Katarzyna Pakosińska zakochana w mężu. Ich miłość jest jak z bajki
[GALERIA]
Katarzyna Pakosińska nigdy nie narzekała na brak pracy. Dzięki występom w Kabaracie Moralnego Niepokoju zyskała status gwiazdy. Nie było w Polsce osoby, która nie znałaby jej charakterystycznego śmiechu. Mało kto jednak wie, że artystka nie zawsze miała szczęście w miłości. Choć od niedawna czuje się spełniona u boku męża, Irakliego Batiashviliego, to nie zawsze na jej twarzy gościł uśmiech.
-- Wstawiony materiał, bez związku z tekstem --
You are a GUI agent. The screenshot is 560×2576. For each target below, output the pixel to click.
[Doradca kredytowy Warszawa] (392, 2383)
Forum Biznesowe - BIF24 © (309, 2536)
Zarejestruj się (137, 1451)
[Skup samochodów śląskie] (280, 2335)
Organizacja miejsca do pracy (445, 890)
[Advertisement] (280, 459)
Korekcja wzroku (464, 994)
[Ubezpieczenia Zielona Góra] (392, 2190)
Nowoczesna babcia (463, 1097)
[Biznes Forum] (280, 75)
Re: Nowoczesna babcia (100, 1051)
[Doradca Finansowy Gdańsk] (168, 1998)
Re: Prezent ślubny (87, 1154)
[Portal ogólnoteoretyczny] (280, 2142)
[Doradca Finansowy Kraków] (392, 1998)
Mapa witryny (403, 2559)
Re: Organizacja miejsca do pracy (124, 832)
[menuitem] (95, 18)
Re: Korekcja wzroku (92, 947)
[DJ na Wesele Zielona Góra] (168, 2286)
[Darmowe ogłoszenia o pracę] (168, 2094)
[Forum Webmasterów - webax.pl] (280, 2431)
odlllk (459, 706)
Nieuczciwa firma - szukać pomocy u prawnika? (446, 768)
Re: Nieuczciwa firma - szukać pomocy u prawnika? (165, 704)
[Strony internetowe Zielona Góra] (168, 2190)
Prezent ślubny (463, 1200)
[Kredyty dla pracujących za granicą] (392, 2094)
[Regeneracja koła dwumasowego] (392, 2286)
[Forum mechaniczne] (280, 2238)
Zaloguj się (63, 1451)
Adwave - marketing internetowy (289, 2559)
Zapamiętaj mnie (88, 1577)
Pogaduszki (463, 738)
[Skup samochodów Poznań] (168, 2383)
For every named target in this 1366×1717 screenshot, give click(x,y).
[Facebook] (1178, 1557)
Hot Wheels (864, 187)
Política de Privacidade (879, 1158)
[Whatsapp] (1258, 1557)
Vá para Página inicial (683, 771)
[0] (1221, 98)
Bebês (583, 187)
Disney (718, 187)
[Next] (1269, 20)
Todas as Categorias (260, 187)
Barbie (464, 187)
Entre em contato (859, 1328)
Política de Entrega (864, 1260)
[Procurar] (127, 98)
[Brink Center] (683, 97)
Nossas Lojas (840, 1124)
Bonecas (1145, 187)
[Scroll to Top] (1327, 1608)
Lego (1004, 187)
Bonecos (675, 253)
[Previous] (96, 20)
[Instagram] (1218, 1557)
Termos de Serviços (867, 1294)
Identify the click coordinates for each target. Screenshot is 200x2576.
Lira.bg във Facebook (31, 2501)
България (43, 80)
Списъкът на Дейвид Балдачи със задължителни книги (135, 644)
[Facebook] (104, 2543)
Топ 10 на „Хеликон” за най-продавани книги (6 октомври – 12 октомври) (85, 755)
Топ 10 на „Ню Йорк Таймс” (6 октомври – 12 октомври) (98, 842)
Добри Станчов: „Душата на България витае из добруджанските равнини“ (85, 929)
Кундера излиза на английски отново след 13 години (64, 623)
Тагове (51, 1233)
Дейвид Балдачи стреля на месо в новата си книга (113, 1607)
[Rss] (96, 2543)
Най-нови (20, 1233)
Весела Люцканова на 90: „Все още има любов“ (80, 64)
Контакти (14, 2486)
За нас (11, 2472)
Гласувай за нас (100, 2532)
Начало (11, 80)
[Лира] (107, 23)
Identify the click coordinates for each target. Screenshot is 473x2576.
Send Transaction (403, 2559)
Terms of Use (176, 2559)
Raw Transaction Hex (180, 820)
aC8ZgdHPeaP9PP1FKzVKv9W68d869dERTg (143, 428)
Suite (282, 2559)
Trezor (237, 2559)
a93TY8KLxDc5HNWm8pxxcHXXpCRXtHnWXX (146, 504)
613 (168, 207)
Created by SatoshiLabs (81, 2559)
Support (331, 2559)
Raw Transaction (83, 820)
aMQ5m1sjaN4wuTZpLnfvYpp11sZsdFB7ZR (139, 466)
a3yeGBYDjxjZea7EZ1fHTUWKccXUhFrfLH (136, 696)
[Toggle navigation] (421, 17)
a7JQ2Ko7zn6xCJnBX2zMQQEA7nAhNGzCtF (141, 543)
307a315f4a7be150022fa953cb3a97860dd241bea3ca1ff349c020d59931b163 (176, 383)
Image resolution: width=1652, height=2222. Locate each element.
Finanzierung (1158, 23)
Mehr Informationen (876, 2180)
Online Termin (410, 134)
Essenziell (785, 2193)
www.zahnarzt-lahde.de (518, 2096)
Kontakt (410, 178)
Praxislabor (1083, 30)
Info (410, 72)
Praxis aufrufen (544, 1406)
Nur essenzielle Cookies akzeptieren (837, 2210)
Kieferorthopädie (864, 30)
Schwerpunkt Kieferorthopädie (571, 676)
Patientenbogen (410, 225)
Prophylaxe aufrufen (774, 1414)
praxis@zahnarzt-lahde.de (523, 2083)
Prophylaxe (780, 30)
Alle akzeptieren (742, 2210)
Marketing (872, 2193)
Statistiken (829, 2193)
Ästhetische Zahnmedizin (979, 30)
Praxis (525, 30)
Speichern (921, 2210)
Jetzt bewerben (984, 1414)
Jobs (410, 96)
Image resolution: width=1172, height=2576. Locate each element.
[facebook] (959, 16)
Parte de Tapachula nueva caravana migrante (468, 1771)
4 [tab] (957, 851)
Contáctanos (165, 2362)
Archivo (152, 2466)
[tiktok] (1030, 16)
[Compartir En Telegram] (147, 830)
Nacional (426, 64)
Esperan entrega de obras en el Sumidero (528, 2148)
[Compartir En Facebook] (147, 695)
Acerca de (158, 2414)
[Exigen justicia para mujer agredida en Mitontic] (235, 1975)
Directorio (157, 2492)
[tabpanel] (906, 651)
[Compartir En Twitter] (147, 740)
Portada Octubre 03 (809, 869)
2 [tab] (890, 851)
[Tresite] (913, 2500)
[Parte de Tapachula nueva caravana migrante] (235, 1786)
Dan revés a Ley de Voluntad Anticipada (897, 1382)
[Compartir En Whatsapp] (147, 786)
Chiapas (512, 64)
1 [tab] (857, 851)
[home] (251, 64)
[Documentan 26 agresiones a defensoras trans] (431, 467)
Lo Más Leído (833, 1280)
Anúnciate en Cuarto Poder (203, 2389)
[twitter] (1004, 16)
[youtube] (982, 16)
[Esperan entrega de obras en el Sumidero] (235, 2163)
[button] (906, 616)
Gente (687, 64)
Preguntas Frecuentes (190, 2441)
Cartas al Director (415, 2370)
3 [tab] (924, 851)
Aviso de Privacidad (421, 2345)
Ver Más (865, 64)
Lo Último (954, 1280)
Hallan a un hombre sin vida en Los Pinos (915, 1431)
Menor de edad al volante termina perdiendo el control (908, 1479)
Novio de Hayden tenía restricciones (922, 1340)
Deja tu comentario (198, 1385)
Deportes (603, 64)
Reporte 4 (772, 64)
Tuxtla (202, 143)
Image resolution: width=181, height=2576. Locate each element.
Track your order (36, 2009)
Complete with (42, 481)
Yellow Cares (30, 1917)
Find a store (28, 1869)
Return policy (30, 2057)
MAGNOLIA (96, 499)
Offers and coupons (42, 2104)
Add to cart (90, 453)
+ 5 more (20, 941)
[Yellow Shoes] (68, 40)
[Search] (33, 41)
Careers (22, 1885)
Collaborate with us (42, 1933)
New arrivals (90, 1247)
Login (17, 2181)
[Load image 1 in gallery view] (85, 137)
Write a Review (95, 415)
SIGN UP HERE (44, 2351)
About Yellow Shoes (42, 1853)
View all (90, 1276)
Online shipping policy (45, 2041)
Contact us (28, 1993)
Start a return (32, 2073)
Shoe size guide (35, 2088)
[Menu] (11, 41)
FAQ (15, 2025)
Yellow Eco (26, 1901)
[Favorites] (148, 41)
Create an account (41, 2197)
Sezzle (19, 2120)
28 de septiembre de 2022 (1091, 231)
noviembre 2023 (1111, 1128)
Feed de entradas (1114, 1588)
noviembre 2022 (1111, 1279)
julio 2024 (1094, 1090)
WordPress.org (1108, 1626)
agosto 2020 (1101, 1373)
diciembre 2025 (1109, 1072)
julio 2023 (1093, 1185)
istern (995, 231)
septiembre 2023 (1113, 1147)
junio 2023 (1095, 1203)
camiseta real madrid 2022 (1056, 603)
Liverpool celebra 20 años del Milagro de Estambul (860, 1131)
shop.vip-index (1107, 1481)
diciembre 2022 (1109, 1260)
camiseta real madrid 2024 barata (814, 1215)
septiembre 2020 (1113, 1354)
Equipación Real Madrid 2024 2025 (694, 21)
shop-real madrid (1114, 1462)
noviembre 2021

Zobaczcie galerię.
Jej świat legł w gruzach
Katarzyna Pakosińska rozwiodła się z pierwszym mężem w 2008 r. To był dla niej cios. Jakby tego było mało, straciła pracę w Kabarecie Moralnego Niepokoju.
- W pierwszej chwili myślałam, że to koniec świata. W bezpardonowy sposób odebrano mi kawał swojego życia, mojej pasji. A realnie? Zostałam sama z malutkim dzieckiem, z kredytem, bez pracy, bez przyjaciół... Teraz widzę, że to wyszło tylko na dobre - powiedziała kiedyś na łamach "Vivy!".
Miłość spadła jak grom z jasnego nieba
Kabaretowa aktorka nie poddała się. Choć nie wierzyła, że jeszcze kiedyś się zakocha, postanowiła czerpać z życia pełnymi garściami. Podczas jednej ze swoich podróży, na planie filmu dokumentalnego "Tańcząca Gruzja", poznała pewnego gruzińskiego dziennikarza telewizyjnego. Para od razu wpadła sobie w oko. Uczucie powoli rozkwitało, aż w końcu Pakosińska uległa ukochanemu. Ich miłość była tak ogromna, że Katarzyna i Irakli Batiashvili nie wyobrażali już sobie życia bez siebie.
Gruziński ślub
Pół roku później byli już zaręczeni. W 2017 r. stanęli na ślubnym kobiercu. Od tej chwili artystka nazywa się Katarzyna Pakosińska-Batiashvili. Uroczystość odbyła się w zabytkowej katedrze wpisanej na listę światowego dziedzictwa UNESCO. XI-wieczna świątynia od stuleci jest miejscem koronacji i pochówku władców Gruzji oraz siedzibą najwyższych władz Gruzińskiego Prawosławnego Kościoła Apostolskiego.
Zrobili wyjątek
Para unika blasku fleszy. Tylko raz zgodzili się opowiedzieć o łączącym ich uczuciu w "Dzień Dobry TVN". Zresztą, Irakli, gdy poznał Katarzynę, nie miał pojęcia, że jest ona w Polsce gwiazdą. Zupełnie nie ciągnie go do show-biznesu, a i Pakosińska nie czerpie frajdy ze spacerów po czerwonym dywanie.
Jedynie ostanio zakochani zrobili wyjątek i pojawili się na jednej z warszawskich imprez. Nic więc dziwnego, że od razu otoczył ich wianuszek fotoreporterów.
Nie przejmowali się fleszami
Małżonkowie zachowywali się jak para nastolatków. Zapatrzeni w siebie nie szczędzili sobie czułości. Nie brakowało zatem ani pocałunków, ani miłosnych uścisków. Prawda, że dobrany z nich duet?